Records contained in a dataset
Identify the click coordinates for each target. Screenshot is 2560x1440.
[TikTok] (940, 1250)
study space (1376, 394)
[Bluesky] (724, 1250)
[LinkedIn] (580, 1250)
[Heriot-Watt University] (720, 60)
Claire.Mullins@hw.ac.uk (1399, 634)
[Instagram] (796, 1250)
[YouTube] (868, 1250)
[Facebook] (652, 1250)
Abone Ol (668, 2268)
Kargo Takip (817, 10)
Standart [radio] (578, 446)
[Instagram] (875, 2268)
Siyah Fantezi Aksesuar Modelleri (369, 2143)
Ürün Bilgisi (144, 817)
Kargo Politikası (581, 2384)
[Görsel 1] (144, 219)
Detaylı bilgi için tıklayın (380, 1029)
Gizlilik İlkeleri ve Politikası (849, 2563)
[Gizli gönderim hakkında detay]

> _Required action_:
Every line that holds the word "Politikası" should be copied from the records.

> _Output of the exercise_:
Kargo Politikası (581, 2384)
Gizlilik İlkeleri ve Politikası (849, 2563)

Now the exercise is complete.